"For the law was given by Moses, but grace and
truth came by Jesus Christ" (John 1:17). "Jesus
the mediator of the new covenant [testament, margin]"
(Heb. 12:24). "Bear ye one another's burdens, and so
fulfill the law of Christ" (Gal. 6:2). Here are
contrasted the two systems. The first was "the
law" given by Moses, its mediator; the second is
"grace and truth," the new testament, which came
by Christ, its mediator. The new testament is "the
law of Christ." This is the law Christians are now
under.
In Isa. 42:1-7 we have a clear
prediction of the coming of Christ and his redemptive
work. "And the isles shall wait for his law"
(vs. 4). The law of Moses was given to one
nation—Israel. But of the law of Christ— the new
testament—it was foretold that "the isles"
should wait for it. "The isles" here mean the
different nations of earth. The gospel is for all people
and nations. The command is, "Preach the gospel to
every creature" (Mark 16:15), "Teach all
nations" (Matt. 28:19). The gospel is "his
[Christ's] law." The isles and the ends of the earth
waited for this law; it is the standard of judgment in the
earth.
Christ is the "one law
giver" of this dispensation (Jas. 4:12). For God at
"sundry times and in divers [various] manners"
spake unto the fathers in time past, but "hath in
these last days spoken unto us by his Son" (Heb. 1:1,
2). In the presence of Moses on the mount, God said of
Christ, "This is my beloved Son; hear ye him"

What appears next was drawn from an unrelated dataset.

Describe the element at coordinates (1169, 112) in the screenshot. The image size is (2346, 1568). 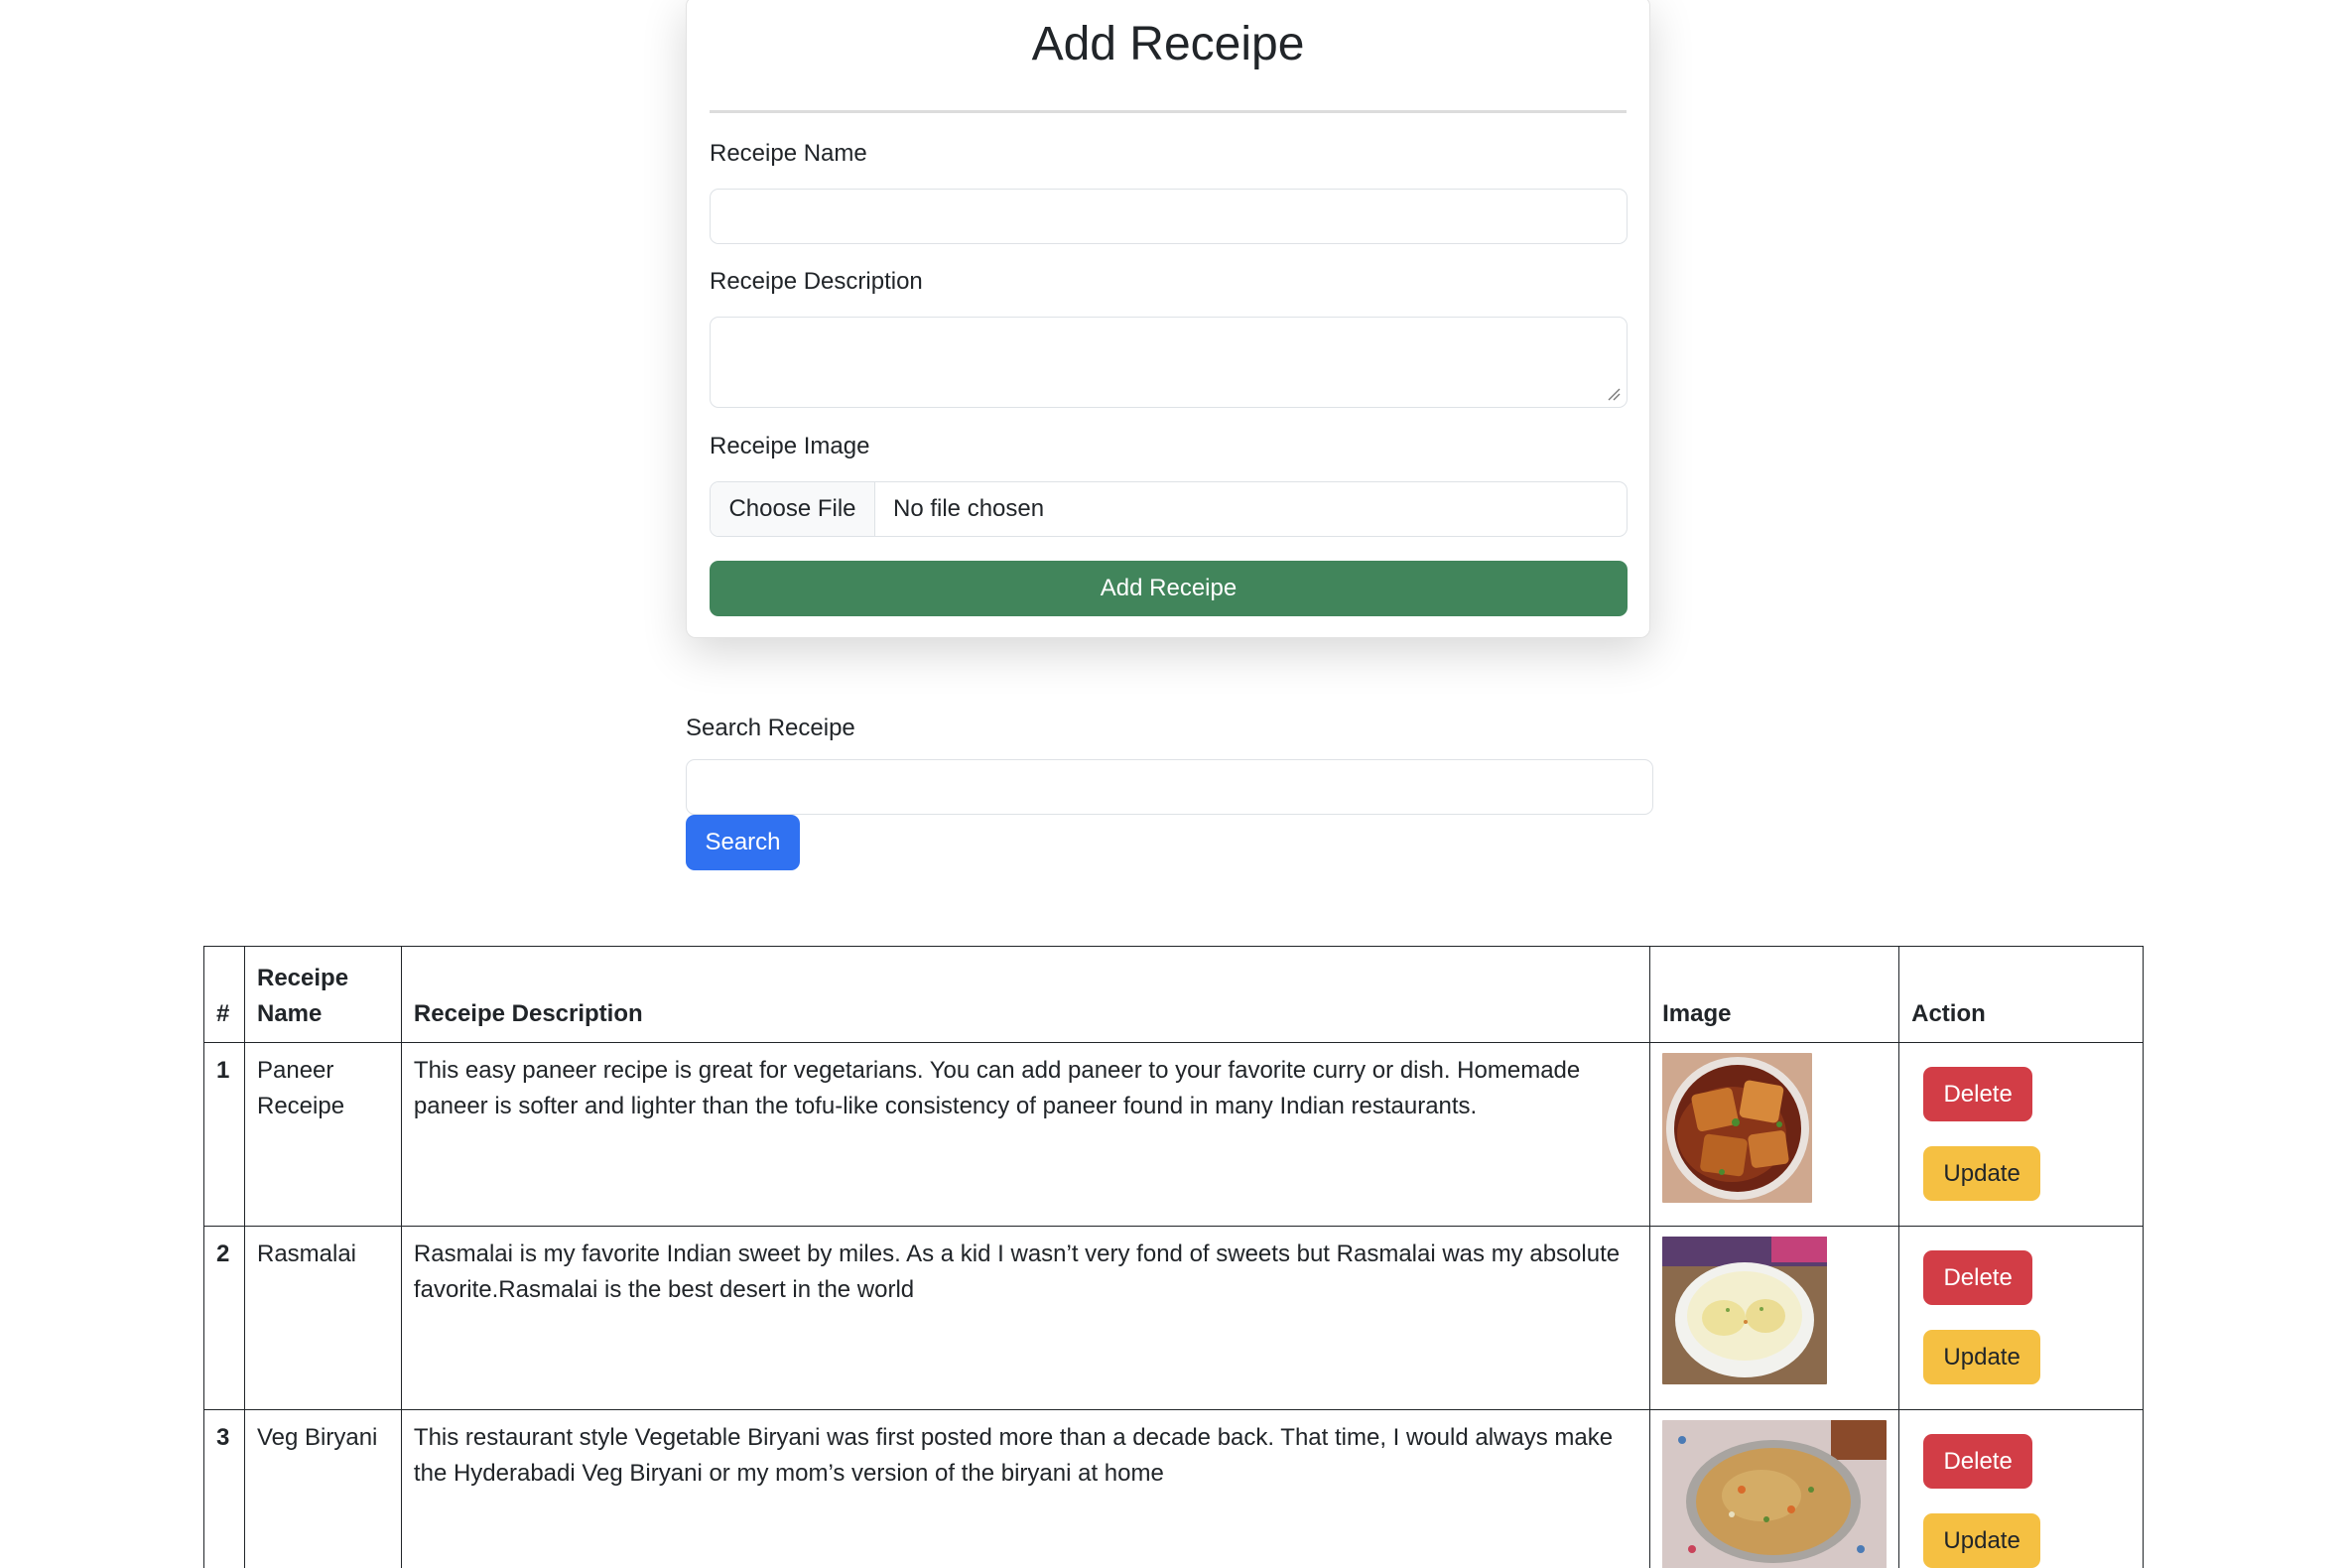
I see `divider` at that location.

(Matt. 17: 1-5). Moses and his law are ruled out of this
dispensation, and Christ and his superior law now rule in
its stead To go back to Moses is to reject Christ. To go
under the law is to ignore the gospel.
Christ taught the people "as
one having authority" (Matt. 7:29). The precepts he
taught are his law. We are under the "law of
Christ" (1 Cor. 9:21). "Under Christ's
law."—Emphatic Diaglott. His law is the truth (John
1:17). The law of Moses gendered to bondage (Gal. 4:24),
while the truth makes men free (John 8:32). We obey and
walk in the truth (3 John 3). The law of Christ is the
standard of conviction to sinners. When guilty souls fall
at the mercy seat for pardon, the law of Sinai never
enters their minds. They consider only how they have
grieved the Spirit of Christ, and broken his law— the
new testament.
The new testament is a much higher
law than the old. It not only condemns all manner of sin,
but lifts up a standard of holy living far above the stone
table law. The grandest lessons of moral and religious
truth ever spoken to men were given in Christ's Sermon on
the Mount. The New Testament condemns sin in every form,
lifts up the standard of righteousness and holiness in
life and experience, and offers life and salvation to all.
It is "the perfect law of liberty" (Jas. 1:25),
"the law of the Spirit of life in Christ Jesus"
(Rom. 8:2). To break Moses' law— the Sabbath, etc.—was
to be stoned to death. The penalty was temporal. But to
break Christ's law is to be worthy of eternal damnation.
In the day of judgment the Decalog will not be our
standard of judgment but "the word that I [Christ]
have spoken, the same shall judge him at the last
day" (John 12:48). "When the Lord Jesus shall be
revealed from heaven with his mighty angels, in flaming
fire taking vengeance on them that know not God,"
punishment will not be meted out to those who disregard
the letter of the law as written in the tables of stone,
but punishment will then be given to those "that obey
not the gospel of our Lord Jesus Christ" (2 Thess.
1:7-9). The law of Christ—the gospel—will be the
standard by which we shall be judged in that day. To
disobey the precepts of Christ is to sin. And to sin
against his law is to make ourselves liable to eternal
judgment and punishment. Obedience to Christ is what the
New Testament enjoins (2 Cor. 10:5; Heb. 5:9). But not
once in all the New Testament—the law of Christ, that
law by which we shall be judged in the last day—are we
commanded to keep the seventh day Sabbath. We can observe
every precept of the law of liberty, stand clear in his
sight, and yet never observe the seventh day, which was
one of the shadows of the law dispensation.